Sample way to run the code:
$ java FontDisplay Monospace 150 "Cat in a bag" 1.png
This would render "Cat in a bag message", with font size of 150 pixels, on a 150 pixel tall image, and save the result in 1.png.
import java.awt.*;
import java.awt.image.*;
import java.awt.font.*;
import javax.imageio.*;
import javax.imageio.stream.*;
import java.io.*;
import java.util.*;
public class FontDisplay {
public static void main(String a[]) throws Exception {
// args: <font_name> <pixel_height> <text> <image_file>
// image file must have supported extension.
int height = Integer.parseInt(a[1]);
String text = a[2];
BufferedImage bi = new BufferedImage(1, 1,
BufferedImage.TYPE_INT_ARGB);
int dpi = Toolkit.getDefaultToolkit().getScreenResolution();
System.out.println("dpi : "+dpi);
float points = (float)height * 72.0F / (float)dpi;
System.out.println("points : "+points);
Map m = new HashMap();
m.put(TextAttribute.FAMILY, a[0]);
m.put(TextAttribute.SIZE, points);
Font f = Font.getFont(m);
if (f == null) {
throw new Exception("Font "+a[0]+" not found on your system");
}
Graphics2D g = bi.createGraphics();
FontMetrics fm = g.getFontMetrics(f);
int w = fm.charsWidth(text.toCharArray(), 0, text.length());
bi = new BufferedImage(w, height, BufferedImage.TYPE_INT_ARGB);
g = bi.createGraphics();
g.setColor(Color.BLACK);
g.fillRect(0, 0, w, height);
g.setColor(Color.WHITE);
g.setRenderingHint(RenderingHints.KEY_TEXT_ANTIALIASING,
RenderingHints.VALUE_TEXT_ANTIALIAS_LCD_HRGB);
g.setFont(f);
g.drawString(text, 0, fm.getMaxAscent());
String fName = a[3];
String ext = fName.substring(fName.lastIndexOf('.')+1).toLowerCase();
File file = new File(fName);
ImageWriter iw = ImageIO.getImageWritersBySuffix(ext).next();
ImageOutputStream ios = ImageIO.createImageOutputStream(file);
iw.setOutput(ios);
iw.write(bi);
ios.flush();
ios.close();
}
}
Comparing points to pixels is like kg to Newton where the acceleration may give varying conversions. AWT lets you elect a device (screen, printer), but in your case you definitely have to determine your ratio.

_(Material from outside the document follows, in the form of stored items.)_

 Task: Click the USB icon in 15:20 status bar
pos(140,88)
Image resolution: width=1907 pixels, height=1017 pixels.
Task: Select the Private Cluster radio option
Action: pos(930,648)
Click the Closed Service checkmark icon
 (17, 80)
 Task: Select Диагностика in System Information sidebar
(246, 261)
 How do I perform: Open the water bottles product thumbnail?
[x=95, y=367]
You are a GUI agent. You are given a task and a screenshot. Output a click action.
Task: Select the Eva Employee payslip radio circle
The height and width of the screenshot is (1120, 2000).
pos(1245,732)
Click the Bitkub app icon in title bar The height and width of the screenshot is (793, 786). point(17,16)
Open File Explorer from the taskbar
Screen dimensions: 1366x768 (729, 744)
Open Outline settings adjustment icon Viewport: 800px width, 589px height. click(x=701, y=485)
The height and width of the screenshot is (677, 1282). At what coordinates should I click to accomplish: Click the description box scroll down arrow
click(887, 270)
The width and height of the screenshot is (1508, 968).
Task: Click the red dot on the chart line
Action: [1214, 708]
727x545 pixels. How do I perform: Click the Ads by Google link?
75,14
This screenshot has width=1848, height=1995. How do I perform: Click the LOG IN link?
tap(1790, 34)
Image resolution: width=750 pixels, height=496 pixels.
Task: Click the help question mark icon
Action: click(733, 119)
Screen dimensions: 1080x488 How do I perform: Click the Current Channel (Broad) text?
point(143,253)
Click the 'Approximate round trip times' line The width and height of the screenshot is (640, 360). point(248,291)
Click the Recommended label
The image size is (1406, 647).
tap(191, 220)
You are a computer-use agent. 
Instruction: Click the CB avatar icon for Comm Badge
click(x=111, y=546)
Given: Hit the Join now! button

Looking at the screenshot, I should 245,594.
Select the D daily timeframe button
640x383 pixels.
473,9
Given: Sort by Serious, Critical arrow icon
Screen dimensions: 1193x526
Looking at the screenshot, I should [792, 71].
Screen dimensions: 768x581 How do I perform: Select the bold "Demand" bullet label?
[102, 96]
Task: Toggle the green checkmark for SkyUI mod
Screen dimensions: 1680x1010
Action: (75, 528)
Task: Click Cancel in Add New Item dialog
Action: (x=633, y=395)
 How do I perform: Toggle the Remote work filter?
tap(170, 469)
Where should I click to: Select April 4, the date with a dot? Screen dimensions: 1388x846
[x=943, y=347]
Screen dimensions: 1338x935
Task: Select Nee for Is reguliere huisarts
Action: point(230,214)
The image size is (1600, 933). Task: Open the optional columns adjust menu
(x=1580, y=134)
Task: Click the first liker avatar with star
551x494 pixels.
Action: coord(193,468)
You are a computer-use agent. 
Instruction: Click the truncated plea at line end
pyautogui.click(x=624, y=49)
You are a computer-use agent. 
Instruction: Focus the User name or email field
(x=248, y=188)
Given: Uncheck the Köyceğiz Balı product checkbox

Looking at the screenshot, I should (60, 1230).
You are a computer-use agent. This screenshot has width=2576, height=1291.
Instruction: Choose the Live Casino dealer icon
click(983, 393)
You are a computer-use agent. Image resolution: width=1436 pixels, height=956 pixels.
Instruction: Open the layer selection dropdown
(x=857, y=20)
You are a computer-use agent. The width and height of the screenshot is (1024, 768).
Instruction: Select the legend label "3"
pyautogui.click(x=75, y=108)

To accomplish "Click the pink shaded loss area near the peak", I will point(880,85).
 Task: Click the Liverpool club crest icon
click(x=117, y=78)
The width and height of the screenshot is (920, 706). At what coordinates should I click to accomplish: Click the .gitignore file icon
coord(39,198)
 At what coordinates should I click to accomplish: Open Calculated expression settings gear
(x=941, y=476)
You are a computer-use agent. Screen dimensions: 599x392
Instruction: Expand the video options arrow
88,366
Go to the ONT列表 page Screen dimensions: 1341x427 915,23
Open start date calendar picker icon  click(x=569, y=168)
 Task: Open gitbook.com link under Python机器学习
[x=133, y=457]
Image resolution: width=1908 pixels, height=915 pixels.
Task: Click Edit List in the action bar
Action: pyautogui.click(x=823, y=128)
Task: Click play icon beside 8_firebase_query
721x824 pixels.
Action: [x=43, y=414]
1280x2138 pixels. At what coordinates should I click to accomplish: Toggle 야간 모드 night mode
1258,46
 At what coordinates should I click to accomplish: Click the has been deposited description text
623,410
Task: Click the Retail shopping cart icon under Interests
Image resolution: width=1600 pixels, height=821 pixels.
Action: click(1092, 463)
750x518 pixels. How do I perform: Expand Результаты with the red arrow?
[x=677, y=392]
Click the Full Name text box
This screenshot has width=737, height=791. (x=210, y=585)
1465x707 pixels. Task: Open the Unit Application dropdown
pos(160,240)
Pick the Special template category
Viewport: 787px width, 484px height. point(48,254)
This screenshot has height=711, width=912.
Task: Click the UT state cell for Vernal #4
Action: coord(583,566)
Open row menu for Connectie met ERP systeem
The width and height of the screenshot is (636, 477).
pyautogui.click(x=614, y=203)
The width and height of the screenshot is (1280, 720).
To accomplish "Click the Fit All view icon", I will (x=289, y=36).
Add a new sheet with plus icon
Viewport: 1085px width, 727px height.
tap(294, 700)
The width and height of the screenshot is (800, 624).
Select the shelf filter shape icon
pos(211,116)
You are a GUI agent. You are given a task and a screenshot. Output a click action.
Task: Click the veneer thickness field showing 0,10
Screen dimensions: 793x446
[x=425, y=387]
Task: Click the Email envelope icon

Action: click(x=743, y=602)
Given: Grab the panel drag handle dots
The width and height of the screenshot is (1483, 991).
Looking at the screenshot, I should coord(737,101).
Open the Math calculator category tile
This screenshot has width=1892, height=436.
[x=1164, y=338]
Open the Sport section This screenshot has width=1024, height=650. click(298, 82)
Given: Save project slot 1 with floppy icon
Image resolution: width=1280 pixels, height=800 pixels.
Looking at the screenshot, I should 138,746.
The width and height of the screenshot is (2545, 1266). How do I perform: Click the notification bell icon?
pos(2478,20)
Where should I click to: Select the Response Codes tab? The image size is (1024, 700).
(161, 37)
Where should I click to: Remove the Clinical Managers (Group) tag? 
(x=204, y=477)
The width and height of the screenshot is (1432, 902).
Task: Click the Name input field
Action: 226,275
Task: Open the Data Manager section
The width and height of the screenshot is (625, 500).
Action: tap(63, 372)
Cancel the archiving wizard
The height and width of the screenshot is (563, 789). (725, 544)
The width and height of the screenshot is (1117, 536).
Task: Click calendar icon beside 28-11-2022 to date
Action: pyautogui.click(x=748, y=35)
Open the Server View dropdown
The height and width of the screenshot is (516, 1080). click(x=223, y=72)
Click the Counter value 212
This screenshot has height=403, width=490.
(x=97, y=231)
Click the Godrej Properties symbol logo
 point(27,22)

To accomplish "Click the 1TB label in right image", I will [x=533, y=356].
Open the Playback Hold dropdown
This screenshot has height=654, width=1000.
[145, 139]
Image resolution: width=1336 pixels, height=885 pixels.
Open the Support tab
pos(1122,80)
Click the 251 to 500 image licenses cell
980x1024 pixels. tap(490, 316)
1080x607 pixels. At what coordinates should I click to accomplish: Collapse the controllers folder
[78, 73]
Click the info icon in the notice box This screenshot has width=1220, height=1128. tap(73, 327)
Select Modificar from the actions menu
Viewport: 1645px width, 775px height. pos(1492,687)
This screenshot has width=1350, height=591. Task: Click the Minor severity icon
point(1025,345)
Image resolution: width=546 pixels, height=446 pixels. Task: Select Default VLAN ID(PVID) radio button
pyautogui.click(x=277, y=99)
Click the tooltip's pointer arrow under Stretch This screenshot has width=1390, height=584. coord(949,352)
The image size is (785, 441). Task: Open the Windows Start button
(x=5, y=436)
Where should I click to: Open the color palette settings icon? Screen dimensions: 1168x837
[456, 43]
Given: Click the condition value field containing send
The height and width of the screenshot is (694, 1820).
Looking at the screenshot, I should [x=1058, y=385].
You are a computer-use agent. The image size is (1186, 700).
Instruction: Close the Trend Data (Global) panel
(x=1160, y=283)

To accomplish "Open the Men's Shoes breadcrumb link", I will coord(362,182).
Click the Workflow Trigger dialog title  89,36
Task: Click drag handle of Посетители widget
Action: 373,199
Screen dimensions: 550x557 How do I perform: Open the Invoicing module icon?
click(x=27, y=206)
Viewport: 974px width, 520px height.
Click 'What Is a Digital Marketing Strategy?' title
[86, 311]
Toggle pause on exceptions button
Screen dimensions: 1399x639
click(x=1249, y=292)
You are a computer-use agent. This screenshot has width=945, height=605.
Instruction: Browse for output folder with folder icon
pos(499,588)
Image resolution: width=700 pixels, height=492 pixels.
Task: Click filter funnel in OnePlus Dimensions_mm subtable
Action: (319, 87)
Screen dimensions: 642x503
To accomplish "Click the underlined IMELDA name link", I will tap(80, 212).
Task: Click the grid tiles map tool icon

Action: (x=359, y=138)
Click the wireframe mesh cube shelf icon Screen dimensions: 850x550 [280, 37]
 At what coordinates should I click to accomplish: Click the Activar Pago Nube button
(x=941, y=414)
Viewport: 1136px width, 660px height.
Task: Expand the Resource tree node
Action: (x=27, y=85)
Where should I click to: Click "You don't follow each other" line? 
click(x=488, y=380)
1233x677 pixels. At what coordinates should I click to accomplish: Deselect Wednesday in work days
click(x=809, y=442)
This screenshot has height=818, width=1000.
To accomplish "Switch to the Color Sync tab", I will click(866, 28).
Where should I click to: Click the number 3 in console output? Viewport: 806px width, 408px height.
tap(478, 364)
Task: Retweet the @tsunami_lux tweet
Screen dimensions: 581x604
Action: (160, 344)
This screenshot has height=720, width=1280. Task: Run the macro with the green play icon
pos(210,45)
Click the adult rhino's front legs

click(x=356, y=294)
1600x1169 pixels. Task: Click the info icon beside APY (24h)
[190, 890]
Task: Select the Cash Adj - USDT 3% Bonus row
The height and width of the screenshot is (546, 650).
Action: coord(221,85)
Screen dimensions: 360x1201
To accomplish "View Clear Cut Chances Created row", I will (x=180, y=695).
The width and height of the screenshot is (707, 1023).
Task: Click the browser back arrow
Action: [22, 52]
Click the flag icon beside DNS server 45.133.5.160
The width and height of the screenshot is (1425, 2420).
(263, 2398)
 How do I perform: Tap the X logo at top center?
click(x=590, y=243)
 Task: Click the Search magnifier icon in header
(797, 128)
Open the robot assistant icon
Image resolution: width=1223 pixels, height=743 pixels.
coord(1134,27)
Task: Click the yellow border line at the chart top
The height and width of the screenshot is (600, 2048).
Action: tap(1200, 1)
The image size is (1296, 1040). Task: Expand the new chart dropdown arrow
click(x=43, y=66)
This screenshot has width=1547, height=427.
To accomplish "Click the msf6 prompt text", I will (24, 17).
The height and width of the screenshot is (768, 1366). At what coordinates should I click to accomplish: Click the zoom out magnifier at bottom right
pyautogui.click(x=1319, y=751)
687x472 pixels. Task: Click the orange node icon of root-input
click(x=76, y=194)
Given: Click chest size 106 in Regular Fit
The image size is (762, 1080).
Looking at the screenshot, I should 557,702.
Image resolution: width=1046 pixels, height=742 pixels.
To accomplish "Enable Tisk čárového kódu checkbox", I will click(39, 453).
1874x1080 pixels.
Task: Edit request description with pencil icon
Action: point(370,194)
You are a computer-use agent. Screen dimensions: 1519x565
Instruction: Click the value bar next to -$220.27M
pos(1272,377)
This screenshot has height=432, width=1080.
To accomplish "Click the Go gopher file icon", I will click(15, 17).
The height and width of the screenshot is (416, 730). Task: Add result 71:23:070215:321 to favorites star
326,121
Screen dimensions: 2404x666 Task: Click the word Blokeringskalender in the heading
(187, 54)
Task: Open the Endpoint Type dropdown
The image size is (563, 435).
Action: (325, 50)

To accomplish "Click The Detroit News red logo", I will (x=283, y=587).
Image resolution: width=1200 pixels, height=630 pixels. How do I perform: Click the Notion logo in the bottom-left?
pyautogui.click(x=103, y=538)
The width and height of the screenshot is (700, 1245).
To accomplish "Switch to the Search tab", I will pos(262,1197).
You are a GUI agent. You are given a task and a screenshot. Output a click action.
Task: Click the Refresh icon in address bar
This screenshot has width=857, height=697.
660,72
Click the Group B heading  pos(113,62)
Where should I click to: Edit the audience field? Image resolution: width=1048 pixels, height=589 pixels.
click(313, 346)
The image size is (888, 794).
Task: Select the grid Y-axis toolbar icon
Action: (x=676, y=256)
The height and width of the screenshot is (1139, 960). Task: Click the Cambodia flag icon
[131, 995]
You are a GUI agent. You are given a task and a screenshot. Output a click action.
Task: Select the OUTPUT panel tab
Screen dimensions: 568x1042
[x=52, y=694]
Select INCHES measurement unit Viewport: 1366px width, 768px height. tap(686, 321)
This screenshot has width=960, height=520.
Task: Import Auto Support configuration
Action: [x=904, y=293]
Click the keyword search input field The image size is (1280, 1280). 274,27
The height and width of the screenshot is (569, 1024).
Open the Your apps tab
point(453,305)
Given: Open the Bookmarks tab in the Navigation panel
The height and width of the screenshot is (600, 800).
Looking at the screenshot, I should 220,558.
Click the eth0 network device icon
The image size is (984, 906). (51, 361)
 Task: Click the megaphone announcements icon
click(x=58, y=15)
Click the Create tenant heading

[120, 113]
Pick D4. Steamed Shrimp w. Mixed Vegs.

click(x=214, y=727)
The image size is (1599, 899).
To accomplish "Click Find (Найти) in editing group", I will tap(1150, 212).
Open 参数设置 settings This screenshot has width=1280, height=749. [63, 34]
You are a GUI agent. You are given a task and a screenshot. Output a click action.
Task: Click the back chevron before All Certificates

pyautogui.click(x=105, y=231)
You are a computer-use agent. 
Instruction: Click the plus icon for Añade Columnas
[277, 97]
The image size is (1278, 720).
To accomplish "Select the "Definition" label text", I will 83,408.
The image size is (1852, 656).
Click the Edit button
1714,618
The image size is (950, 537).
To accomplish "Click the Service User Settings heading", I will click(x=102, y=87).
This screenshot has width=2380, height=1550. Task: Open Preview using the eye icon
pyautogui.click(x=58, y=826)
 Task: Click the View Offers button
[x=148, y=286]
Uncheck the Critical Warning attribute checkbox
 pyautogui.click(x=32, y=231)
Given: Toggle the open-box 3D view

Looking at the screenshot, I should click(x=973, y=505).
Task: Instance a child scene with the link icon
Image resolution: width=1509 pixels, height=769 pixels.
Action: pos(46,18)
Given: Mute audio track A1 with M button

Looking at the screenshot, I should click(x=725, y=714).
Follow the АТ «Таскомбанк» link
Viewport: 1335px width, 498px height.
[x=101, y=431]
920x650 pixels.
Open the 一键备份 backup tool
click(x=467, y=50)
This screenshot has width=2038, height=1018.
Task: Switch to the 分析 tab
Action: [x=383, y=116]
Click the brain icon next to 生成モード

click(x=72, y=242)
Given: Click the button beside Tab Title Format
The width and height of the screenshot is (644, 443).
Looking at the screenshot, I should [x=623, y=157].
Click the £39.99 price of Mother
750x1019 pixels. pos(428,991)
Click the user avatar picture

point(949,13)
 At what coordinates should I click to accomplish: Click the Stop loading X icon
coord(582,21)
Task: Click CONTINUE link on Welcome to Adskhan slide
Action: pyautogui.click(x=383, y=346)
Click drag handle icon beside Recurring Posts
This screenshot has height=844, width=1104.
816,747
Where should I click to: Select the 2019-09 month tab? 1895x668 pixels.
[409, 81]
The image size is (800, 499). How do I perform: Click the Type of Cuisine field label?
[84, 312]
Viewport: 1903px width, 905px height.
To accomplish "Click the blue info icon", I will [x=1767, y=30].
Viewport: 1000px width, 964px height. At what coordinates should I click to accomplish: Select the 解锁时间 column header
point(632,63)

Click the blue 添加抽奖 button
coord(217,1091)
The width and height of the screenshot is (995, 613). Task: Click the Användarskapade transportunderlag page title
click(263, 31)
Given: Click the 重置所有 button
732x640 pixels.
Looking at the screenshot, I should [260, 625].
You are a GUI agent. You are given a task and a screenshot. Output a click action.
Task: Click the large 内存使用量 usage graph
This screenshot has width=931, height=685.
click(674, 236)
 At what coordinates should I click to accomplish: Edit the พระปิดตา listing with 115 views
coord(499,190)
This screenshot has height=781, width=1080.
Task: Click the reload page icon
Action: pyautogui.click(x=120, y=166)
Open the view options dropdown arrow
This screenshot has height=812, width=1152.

You may of course use Photoshop or Gimp and create a normative image for java.
After elaborated question:
Ah, I think I see the misunderstanding. An image does only concern pixels, never points, mm, DPI, or whatever. (Sometimes only as metainfo added separately to the image.)
So if you know the DPI of your device, the inches you want to use, then the dots/pixels are clear. points/dpi may shed more light.